It's all just a little bit of history repeating

Written by Matthew Larbey, Product Strategy Director Published 2015-09-10 08:00:00

Or could be at least.

Earlier in my career I was fortunate to work at Motorola from 2006 onwards (the technology company I was working at having been acquired), at a time when RAZR was being celebrated for shipping 50 million units and the industry was dominated by Nokia, with RIM (Blackberry) and Motorola riding comparatively high in the market share stakes. There were a few new developments in the market (Apple creating a phone?!) but largely these were dismissed within the industry as never likely to gain a significant foothold.

Then, within a space of a few years everything had changed to a point where two major forces impacted and changed the industry forever – Apple, building on a wildly growing consumer device brand launched their iPhone and Android (Google) who finally managed to get a decent smartphone software platform built upon Linux and embraced the open source world through the Open Handset Alliance.
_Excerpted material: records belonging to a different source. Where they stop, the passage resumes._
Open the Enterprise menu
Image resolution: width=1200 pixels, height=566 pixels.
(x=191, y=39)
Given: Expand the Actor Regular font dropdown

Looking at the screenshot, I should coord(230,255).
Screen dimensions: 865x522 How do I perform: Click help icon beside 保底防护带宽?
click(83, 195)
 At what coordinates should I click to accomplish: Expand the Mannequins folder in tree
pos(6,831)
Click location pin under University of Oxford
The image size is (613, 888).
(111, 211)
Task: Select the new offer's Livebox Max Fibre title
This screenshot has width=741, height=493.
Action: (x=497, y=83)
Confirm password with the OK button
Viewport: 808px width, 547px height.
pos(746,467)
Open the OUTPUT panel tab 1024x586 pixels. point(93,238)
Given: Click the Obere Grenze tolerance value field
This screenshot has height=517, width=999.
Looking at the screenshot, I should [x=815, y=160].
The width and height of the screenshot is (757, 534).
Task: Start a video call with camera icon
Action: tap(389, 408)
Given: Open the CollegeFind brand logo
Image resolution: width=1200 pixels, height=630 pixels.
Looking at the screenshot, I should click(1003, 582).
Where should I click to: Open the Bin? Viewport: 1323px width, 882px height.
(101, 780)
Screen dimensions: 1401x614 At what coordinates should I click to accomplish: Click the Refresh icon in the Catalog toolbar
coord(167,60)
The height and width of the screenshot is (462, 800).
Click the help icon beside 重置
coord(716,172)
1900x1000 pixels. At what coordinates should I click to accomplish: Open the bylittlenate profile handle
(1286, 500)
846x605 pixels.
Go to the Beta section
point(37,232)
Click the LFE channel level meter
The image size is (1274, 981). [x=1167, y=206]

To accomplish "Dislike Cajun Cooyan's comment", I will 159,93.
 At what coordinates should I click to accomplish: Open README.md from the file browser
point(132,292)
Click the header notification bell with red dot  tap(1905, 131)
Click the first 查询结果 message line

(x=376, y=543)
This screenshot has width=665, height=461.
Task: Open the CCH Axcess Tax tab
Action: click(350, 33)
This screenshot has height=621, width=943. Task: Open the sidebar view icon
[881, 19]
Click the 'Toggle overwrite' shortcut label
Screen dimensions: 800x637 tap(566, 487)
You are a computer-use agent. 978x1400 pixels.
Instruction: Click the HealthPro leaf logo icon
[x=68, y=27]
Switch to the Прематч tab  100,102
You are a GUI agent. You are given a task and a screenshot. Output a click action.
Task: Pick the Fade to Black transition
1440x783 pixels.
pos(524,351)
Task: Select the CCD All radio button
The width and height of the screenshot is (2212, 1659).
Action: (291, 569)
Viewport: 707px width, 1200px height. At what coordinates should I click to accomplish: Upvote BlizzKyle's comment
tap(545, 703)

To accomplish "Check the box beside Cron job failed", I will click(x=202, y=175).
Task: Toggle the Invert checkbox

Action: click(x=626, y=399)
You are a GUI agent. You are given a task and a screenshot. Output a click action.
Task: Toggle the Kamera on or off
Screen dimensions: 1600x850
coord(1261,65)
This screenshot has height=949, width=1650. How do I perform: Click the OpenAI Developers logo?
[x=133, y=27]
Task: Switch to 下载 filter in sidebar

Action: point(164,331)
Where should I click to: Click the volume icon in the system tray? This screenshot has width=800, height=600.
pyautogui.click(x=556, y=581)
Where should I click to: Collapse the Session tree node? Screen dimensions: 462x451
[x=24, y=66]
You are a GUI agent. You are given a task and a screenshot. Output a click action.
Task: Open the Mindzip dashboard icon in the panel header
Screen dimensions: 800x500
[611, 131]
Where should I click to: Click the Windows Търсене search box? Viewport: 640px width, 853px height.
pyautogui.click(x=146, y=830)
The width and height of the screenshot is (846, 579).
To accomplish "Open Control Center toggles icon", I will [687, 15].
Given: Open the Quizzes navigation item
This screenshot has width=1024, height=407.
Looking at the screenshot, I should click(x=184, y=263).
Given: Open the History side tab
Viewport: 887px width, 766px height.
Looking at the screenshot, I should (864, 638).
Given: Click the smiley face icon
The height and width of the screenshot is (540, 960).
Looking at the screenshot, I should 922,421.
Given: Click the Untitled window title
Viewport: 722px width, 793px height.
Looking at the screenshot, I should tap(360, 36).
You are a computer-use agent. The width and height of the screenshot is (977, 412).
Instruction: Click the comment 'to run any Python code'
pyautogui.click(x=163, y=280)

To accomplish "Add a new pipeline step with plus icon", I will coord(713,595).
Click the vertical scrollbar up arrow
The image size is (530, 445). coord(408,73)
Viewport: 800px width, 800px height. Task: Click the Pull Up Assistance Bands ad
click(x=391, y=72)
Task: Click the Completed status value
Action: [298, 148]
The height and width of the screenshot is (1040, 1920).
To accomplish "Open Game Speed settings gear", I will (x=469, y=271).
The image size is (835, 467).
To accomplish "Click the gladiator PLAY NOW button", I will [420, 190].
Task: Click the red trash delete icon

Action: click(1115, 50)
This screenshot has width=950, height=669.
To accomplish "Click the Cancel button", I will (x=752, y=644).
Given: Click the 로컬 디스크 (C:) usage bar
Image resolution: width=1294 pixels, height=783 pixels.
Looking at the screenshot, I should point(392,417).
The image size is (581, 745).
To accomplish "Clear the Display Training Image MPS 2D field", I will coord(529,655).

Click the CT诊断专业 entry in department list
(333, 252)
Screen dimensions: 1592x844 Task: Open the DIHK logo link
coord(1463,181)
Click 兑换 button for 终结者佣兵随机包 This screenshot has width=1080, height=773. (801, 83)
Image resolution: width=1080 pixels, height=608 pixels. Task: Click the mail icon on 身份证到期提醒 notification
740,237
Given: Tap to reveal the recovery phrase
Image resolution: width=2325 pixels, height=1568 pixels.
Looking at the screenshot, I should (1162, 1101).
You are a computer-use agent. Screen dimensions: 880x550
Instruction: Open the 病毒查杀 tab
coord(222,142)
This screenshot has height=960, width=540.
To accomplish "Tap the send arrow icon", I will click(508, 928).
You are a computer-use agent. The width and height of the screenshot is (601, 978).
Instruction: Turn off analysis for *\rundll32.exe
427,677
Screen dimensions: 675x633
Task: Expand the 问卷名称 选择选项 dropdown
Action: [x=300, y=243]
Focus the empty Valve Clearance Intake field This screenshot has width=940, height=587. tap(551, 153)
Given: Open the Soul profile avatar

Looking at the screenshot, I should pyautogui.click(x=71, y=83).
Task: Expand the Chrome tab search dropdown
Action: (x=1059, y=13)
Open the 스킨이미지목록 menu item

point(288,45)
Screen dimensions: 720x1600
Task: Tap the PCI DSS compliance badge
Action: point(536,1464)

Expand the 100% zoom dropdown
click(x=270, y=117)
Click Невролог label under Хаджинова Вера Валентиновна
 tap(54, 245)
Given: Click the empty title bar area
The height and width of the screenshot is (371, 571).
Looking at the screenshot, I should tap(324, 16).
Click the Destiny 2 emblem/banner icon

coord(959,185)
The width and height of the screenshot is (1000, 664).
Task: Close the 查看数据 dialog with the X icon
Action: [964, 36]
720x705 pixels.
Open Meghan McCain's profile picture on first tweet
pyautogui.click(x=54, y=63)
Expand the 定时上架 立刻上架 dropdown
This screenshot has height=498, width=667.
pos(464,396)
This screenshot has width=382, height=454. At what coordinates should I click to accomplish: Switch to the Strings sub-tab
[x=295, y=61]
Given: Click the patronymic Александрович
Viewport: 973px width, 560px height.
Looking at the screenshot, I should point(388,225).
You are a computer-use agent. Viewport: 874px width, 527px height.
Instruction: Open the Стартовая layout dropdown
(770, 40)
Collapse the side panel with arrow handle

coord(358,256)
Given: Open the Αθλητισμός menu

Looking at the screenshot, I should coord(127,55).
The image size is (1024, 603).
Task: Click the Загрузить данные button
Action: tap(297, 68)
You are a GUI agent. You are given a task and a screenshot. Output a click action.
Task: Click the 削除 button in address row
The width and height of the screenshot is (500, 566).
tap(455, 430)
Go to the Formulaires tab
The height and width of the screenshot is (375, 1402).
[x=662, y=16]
This group, comprising of hardware, software and telecoms companies had one aim – to develop an open set of standards for mobile devices and lower the cost point of smartphones through collaboration, contribution of time, expertise and software source code.

Android still remains open source today - it is developed in private by Google, with the source code released publicly when a new version of Android is released for others to take on, innovate and develop further.

Working in the data centre colocation industry for long enough affords a goodsense of perspective. During that time I have seen a number of very large 'game changer' innovations take place in mechanical/electrical design, cooling techniques, efficiencies with the ever greater increase of software, analytics and management tools.

While firmly in the domain of the customer, I have also seen a huge impact of open source software being used by customers in their IT deployments that have gone on to be deployed within the data centres I have worked and continue to work in.

What really intrigues me now are the open source initiatives that are beginning to mature and develop products within this market. OpenStack, OpenPOWER and The Open Compute Project are just some of these.

The Open Compute Project, for example, is an organisation that shares designs of data centres and associated technologies with an aim to create more collaboration on everything from the software being used to the servers being deployed through to the mechanical and electrical design of the data centre. Contributors and users include the likes of Facebook, Apple, Microsoft, Rackspace, Cisco, Juniper Networks, Goldman Sachs, Fidelity, and Bank of America.

Some scoff at the impact that initiatives like the Open Compute Project will have in the data centre market, but since VIRTUS joined the group and the more time I spend with those involved, the more I am beginning to wonder if this is about to become 2006 again.